I don’t think it’s that necessary to go deep into why the Lonely Island are good. Just 2 Guyz was a standalone 2004 video that wound up in their failed 2005 sketch show pilot. Later that year they were all hired into Saturday Night Live. Two years after that, Hot Rod, my favourite comedy movie, comes out. I did toy with including the Stolen Footage: Jorm Dances video series in this list but those were made during SNL which disqualified them from being “for free” in my staunch opinion.

7. Laura’s Shock Attack

Sam (see: The New Pet Detectives) showed this to me and I commend its makers for at once nodding to the past with their use of French New Wave jump cuts while also being forward thinking by experimenting with unusual aspect ratios before your A24 johnny-come-lately’s like Jonah Hill and Robert Eggers ever did. Though it’s rudimentary you gotta crawl before you can walk oddly down steps (see: 40s mark).

8. This @jjjhack tweet

Great Friday Shakeup this arvo! We've got Cardinal George Pell, Mitchell Pearce and ¯\_(ツ)_/¯ all here to talk about internet stardom.
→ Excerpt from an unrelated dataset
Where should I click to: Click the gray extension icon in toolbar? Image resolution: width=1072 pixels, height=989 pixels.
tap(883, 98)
— Not triplejHack (@jjjHack) January 29, 2016

Half a decade late admin reveal: @jjjhack was run by Sophie Braham, Tom Cashman and myself. When we started it, Crikey wrote an article about the account’s follower rise without ever checking to see whether the followers were all eggs, which they were because I paid $60 to get 70,000 fake ones so that we aesthetically mirrored the real @triplejhack Twitter account as closely as possible. We made a pact with ourselves to only ever reply to any emails or tweets with a photo of George Rose from the Dragons which we just kind of plucked from the ether for no real reason. Highlights of the @jjjhack era were sending George Rose to Tom Tilley when he thanked us for the lols and duping Malcolm Turnbull into tagging us instead of the real account.
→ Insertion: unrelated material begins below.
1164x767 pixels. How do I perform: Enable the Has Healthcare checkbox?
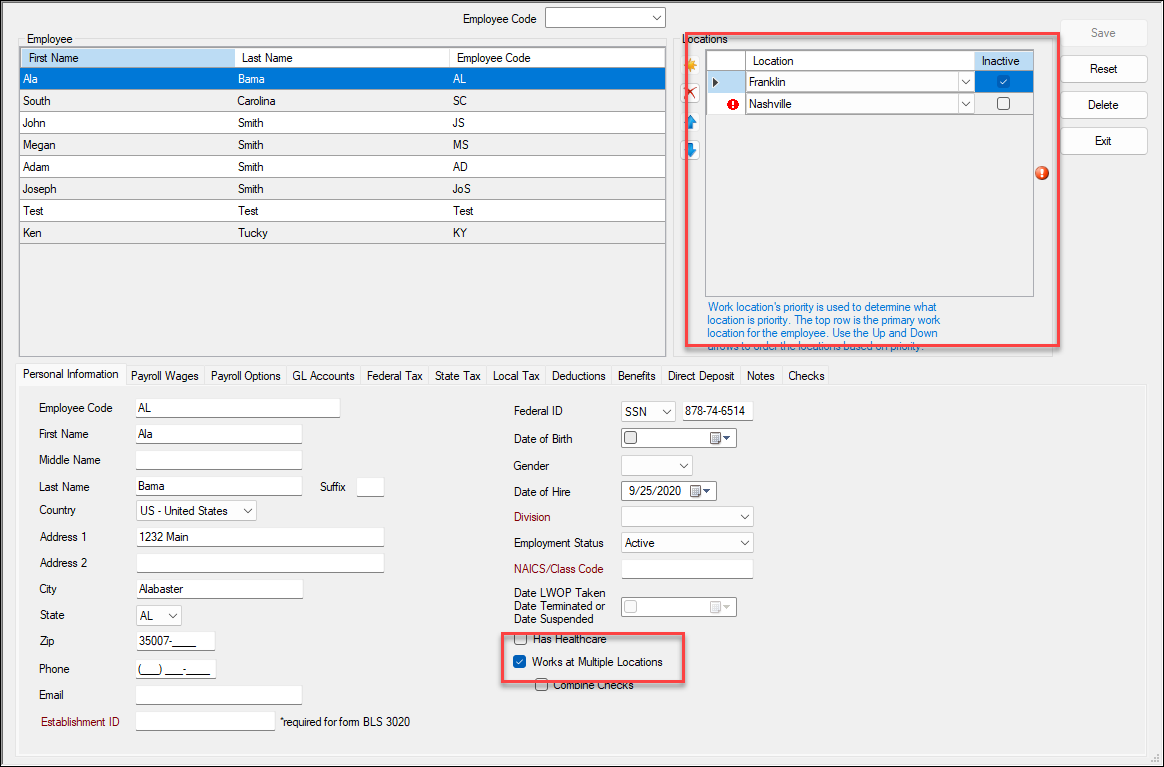[520, 639]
Again, I don’t feel grimy about sharing something I was involved in because this specific tweet was written by Tom or Soph as I quit writing on it long before they did. The three of us now do other things for fun I guess because we actually did age out of parodying the national youth broadcaster.

9. Side of Smooth

Nathan Fielder and Chris Locke in 2008, five years prior to Nathan For You.

10. Obedience

Fine, I’ll include my own proper one. I made this with Aaron Chen in 2017, it has very little sheen because the entire budget was me paying for lunch. It was knocked back by Tropfest – though I think that’s reasonable because I made it before the year’s theme of “Pineapple” was announced and then I pretended like having pine cones at the start and an apple at the end was an intentionally bookended approach to that theme, but they’d been duped one too many times.

To conclude this list in full earnestness, I wrote this sketch during one of my first ever bouts of depression, a time when I was deeply uncertain of my craft and incredibly distrustful of the local industry and the alleged experts working within it. Aaron, being the perpetually supportive friend he is, agreed to do the role and we got our friend Toby to bring his dog for Aaron to spit on. I think the sketch is pretty funny and is certainly helped to its feet through Chen being one of the most daftly captivating and to-the-core hilarious people this side of the River Murray. Through some twists and turns that reinvigorated my trust in the industry it fell into the laps of the people at Adult Swim and helped get our foot (feet?) in the door to make our short film for them last year. So yeah, it’s in the list because of how clearly it epitomises the cause-and-effect power of making your own stuff.

Remember to try to close up your gap, appreciate it when other people try to close up theirs and always revel in creating for creation’s sake!